As of this year, there are 4.62 billion people worldwide who now use social media. You’re likely one of them, and probably also using it for personal reasons.
To that end, when it comes to using social media for business, you might make the common mistake of thinking you know exactly how to go about it. But wait—your social media marketing results don’t seem to meet your targets. Is it possible that you’re going about this all wrong?
It’s more than possible—it’s likely.
Social media is the driving force behind connected activity worldwide. (Image Source)
Most marketers assume that how they manage their personal profiles can easily be applied to brand pages and business accounts as well. You’re probably not even aware that you’re making these top social media marketing mistakes. So, to help you maximize your social media marketing efforts, we’ve put together the most common ones below:
1. You’re posting way too often
When it comes to social media marketing, quantity doesn’t win over quality. Unless your content requires you to post multiple times a day on Facebook or demands successive tweets on Twitter, you’re likely just spamming your followers’ feeds; and you’ll end up with more unfollows than engaged audiences.
Remember, there are very few instances that will demand multiple tweets in an hour. Are you live-tweeting an event, for example? Covering an important talk and sharing real-time insight? Twitter is a great way to share what would have been an exclusive experience with your followers. Other than that, if you’re simply retweeting links and memes, resist the urge to post every hour. The same rule applies to other platforms. If you’re pushing too much content on your followers’ feeds, your posts essentially become nothing but noise.
Focus instead on posting high-quality content that delivers real value for your customers. Even if you only post once a day on your platforms, it’s better than posting five times a day when you have nothing of value to share.
2. Being on all social media platforms
As a content marketer, it’s tempting to jump on whatever new social media platform is currently taking over the spotlight. However, it’s not necessarily true that this is where you should be dedicating time and effort.
For example, you could be a brand that targets a largely elderly audience or retirees and you’re spending all your time and effort on Snapchat and TikTok, barely engaging target audiences on these platforms. As a result, you’re unable to focus on creating material for your existing followers on platforms like Facebook or Instagram.
The point is, adding more platforms to an already busy roster of social media profiles means additional time and effort to create tailored content for each. This is time and effort that you probably don’t have as a content marketer.
Identify channels your audience actually spends time on and focus on creating better content for those.
3. Posting landscape videos
Does this seem silly to you? After all, isn’t 1,024 px by 512 px the recommended ideal image size for social media platforms?
Hear us out.
It may have been true for Facebook and Twitter, but the arrival of Instagram changed the game. A study conducted by Buffer shows that square videos generate higher views and engagement.
This could also be because most people check social media via their mobile phones, and square videos are easier to watch on smaller devices.
4. Sharing only your own content
Producing original content is important for content marketing, but sharing only your own original material on social media can be a big mistake. Curated content can help expand your current audience base.

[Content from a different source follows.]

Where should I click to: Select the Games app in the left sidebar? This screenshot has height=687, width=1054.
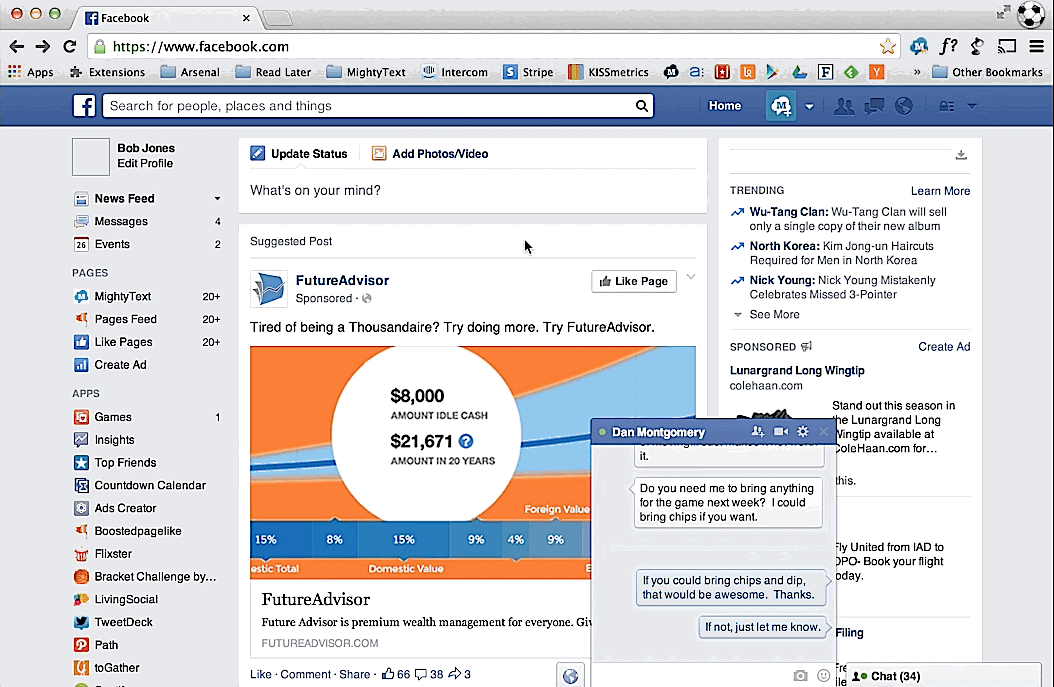click(113, 417)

By sharing original content, you’re basically marketing to the same people who are likely already familiar with what you’re selling and what you have to say.
If you add curated content that’s relevant to their needs, that you know they’re interested in, you can potentially boost brand awareness and raise your following on social media.
Be sure you mix up your content offering. Original material, mixed with curated content, and even user-generated content. You’d be surprised at how much it can help grow your online following.
5. Not putting money behind your posts
The great thing about social media marketing is that you can easily scale advertising to suit your budget and resources. That said, when you have a post that you think could potentially do well based on your insight, data, or even just experience, boost it.
The engagement rate of your post without any help from paid advertising is already a good indicator of whether or not it’s worth putting money behind it. If you see that it’s doing quite well, chances are boosting the post will deliver equally good results.
Remember, choose posts that demonstrate above-average engagement. This applies to any post across your different social media platforms. This is a great technique because it encourages you to prioritize making great posts first and not rely entirely on boosting posts to get your engagement. This prevents you from relying too much on paid ads to achieve your social media targets.
6. Ignoring questions from followers on social
Remember this statistic: 70% of customers are more likely to use a brand’s product when the brand is responsive on social media platforms.
Simply answering questions or addressing comments on social media platforms makes customers more loyal to the brand, more likely to share their good experiences with others, and more likely to purchase a product or avail of the service.
Yet, the same study notes that brands tend to ignore a shocking 89% of people who are expecting a response.
If you have the option to dedicate a single person to a specific task, we recommend looking for someone who can focus on social media, not just to post and maintain your pages, but to answer and address the concerns that come up on your pages.
Are you guilty of making any of these social media mistakes? Are there any more you think should have been mentioned here?